● Material provided:
########
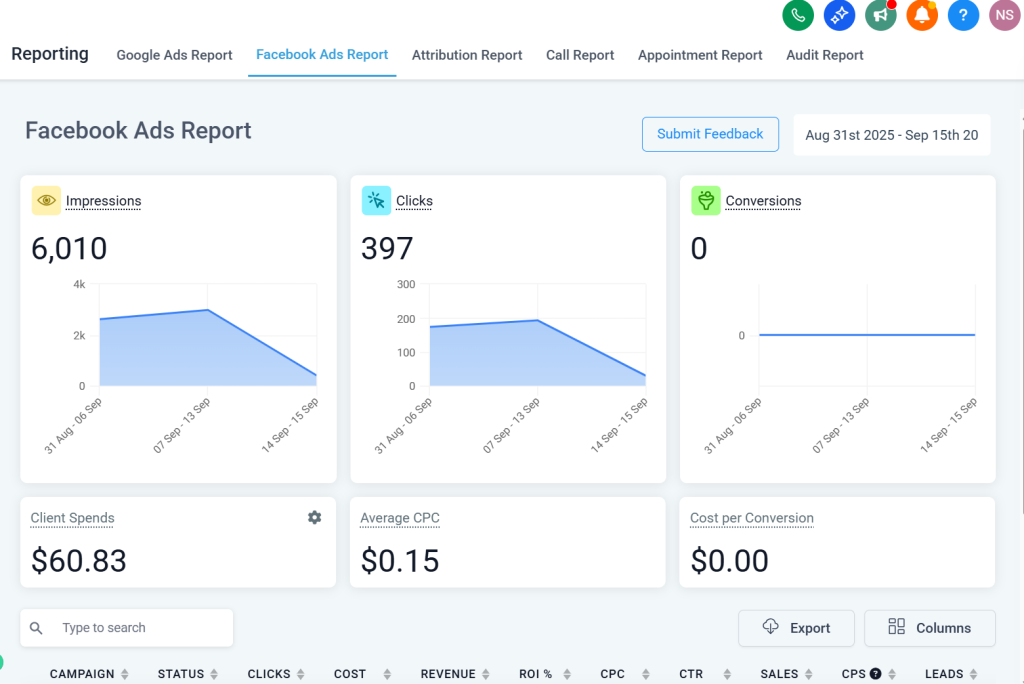Click the Submit Feedback button
This screenshot has height=684, width=1024.
tap(710, 134)
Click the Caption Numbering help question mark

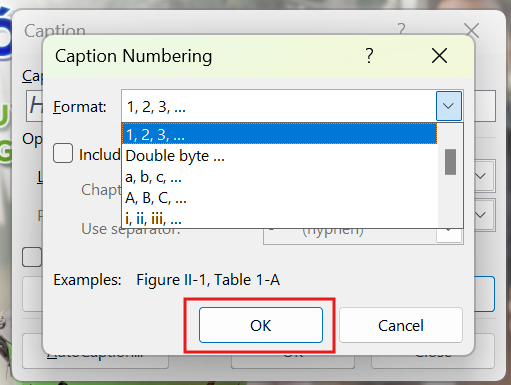click(x=369, y=55)
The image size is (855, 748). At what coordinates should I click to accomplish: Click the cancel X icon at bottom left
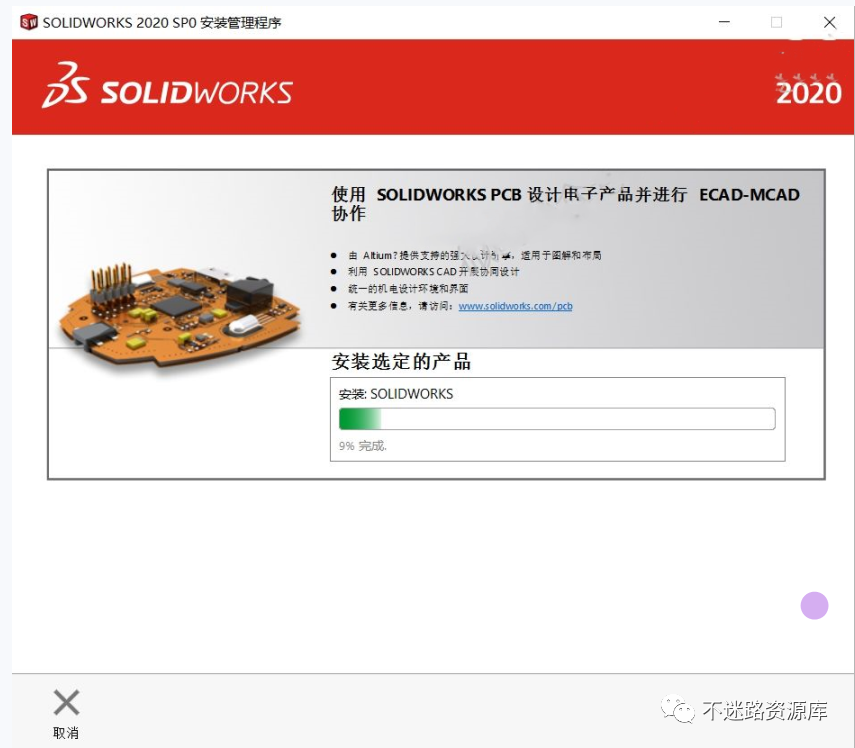tap(67, 702)
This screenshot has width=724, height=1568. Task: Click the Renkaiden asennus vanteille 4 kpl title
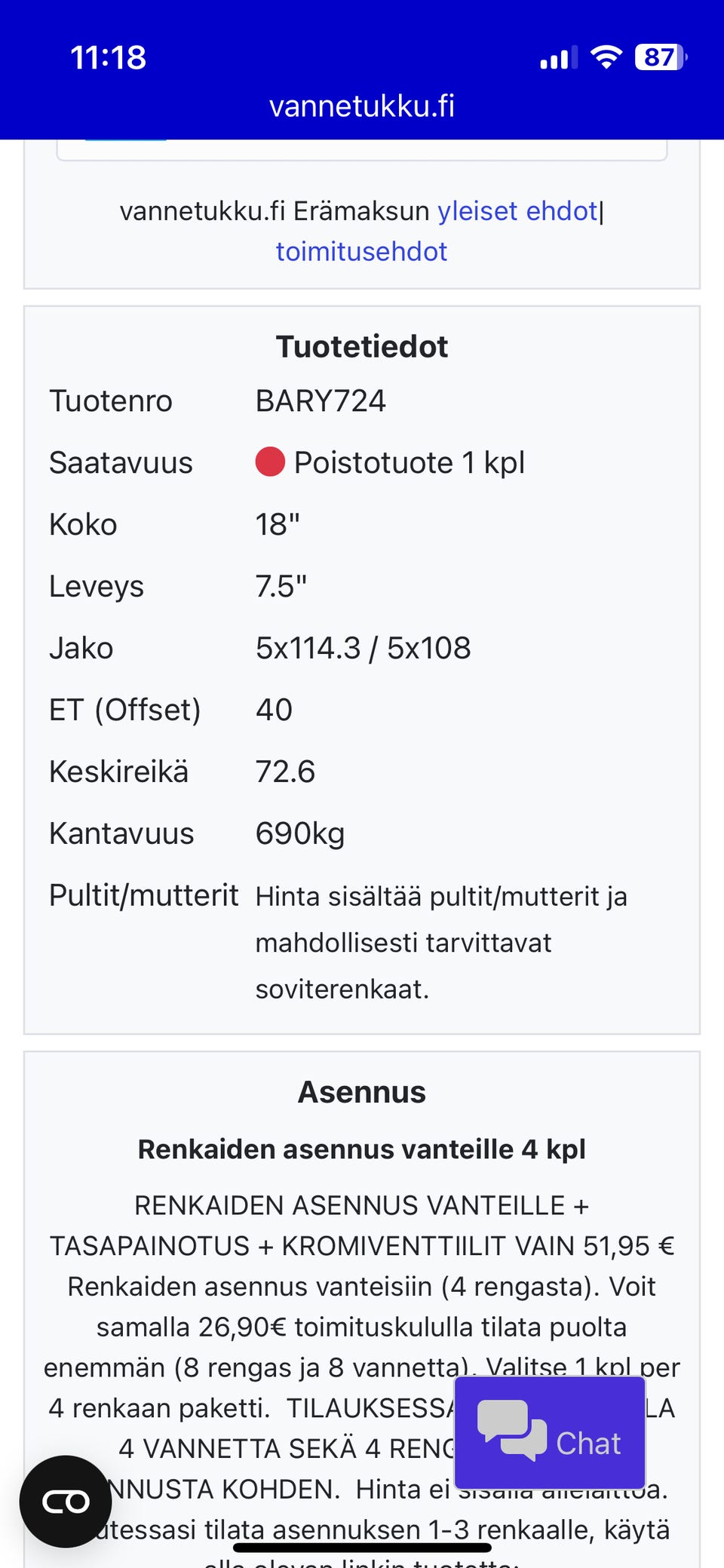point(362,1149)

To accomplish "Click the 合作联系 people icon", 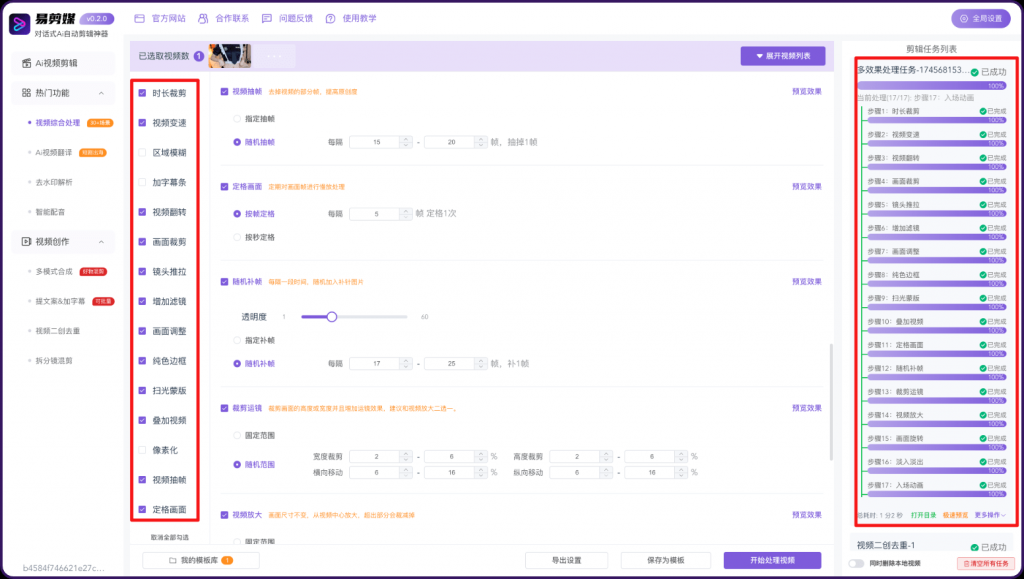I will coord(203,18).
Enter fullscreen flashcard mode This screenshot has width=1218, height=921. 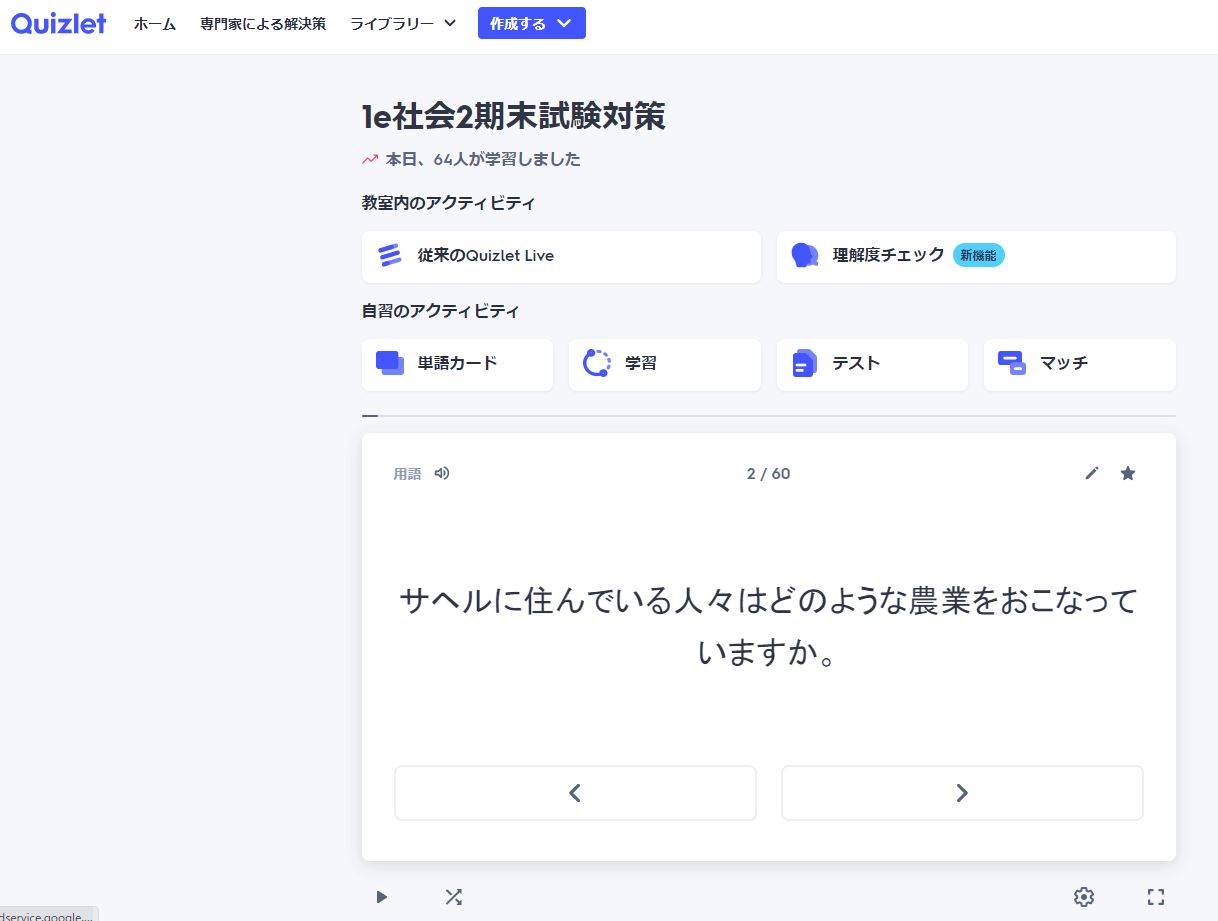pos(1155,897)
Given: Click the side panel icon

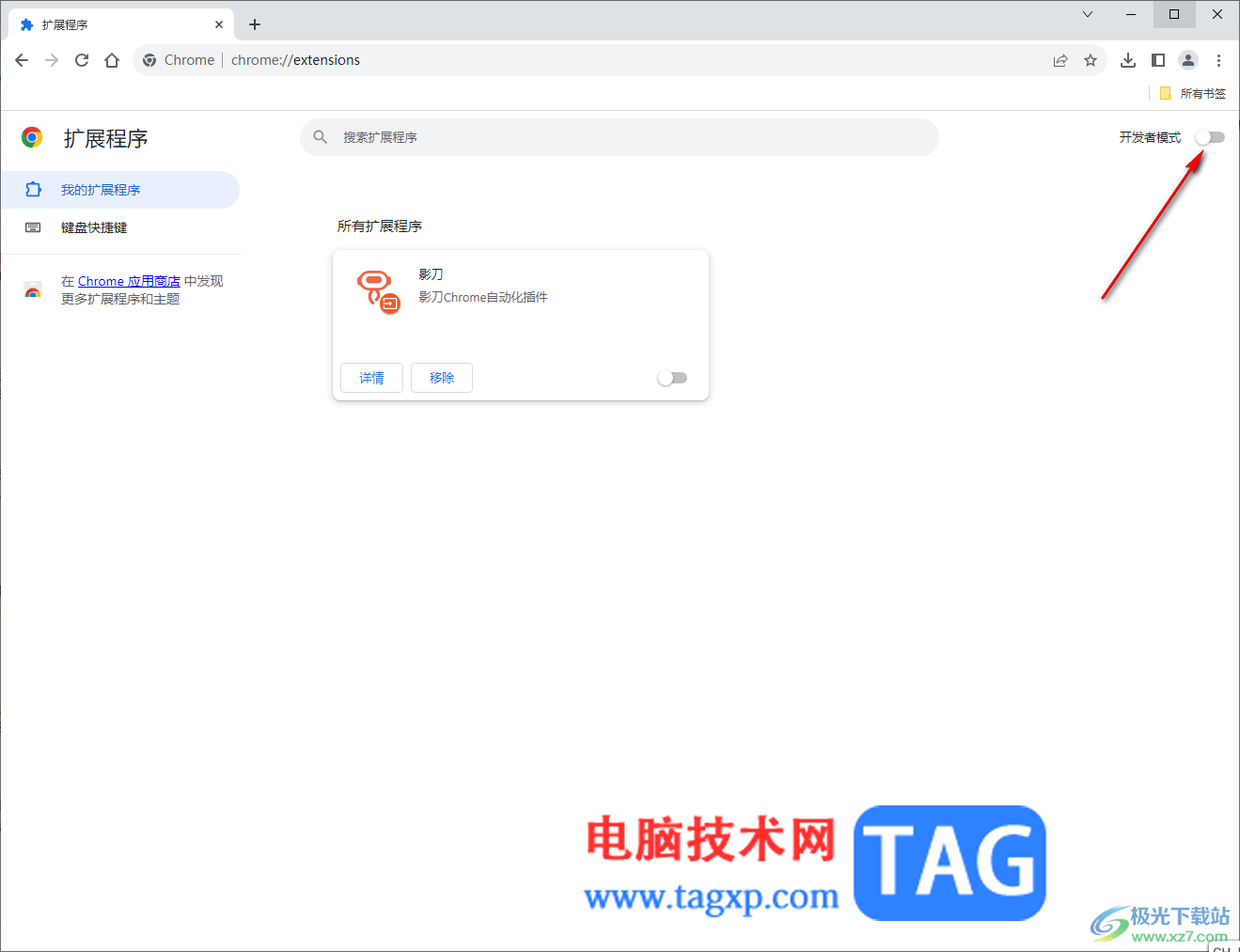Looking at the screenshot, I should coord(1158,59).
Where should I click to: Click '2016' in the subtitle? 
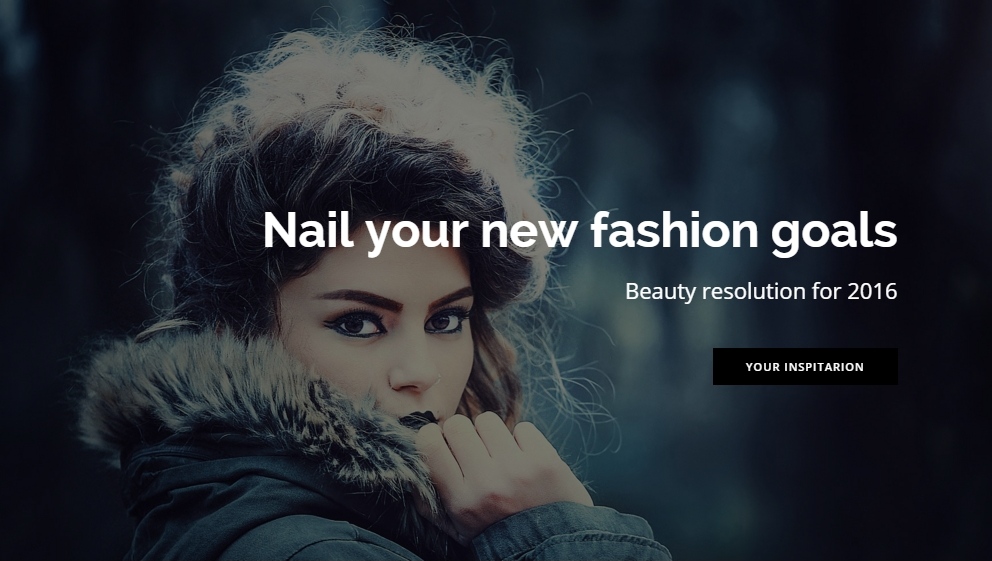[872, 291]
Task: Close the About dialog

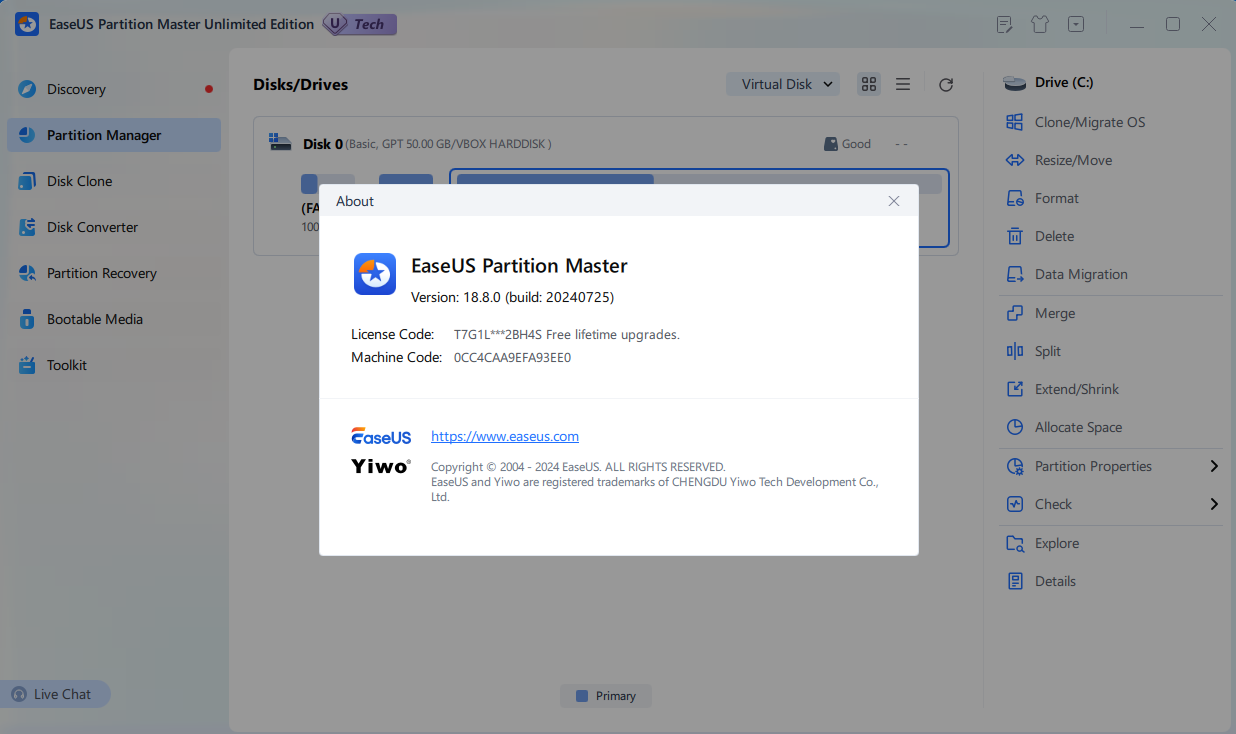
########
● Task instructions: Reproduce the entries verbatim, starting at the line containing "Given: Click the side panel icon" and ending at the last entry, with both ends included. Omit the pictures.

● The output:
Given: Click the side panel icon

Looking at the screenshot, I should coord(1158,59).
Where should I click to: Click '2016' in the subtitle? 
[872, 291]
Task: Close the About dialog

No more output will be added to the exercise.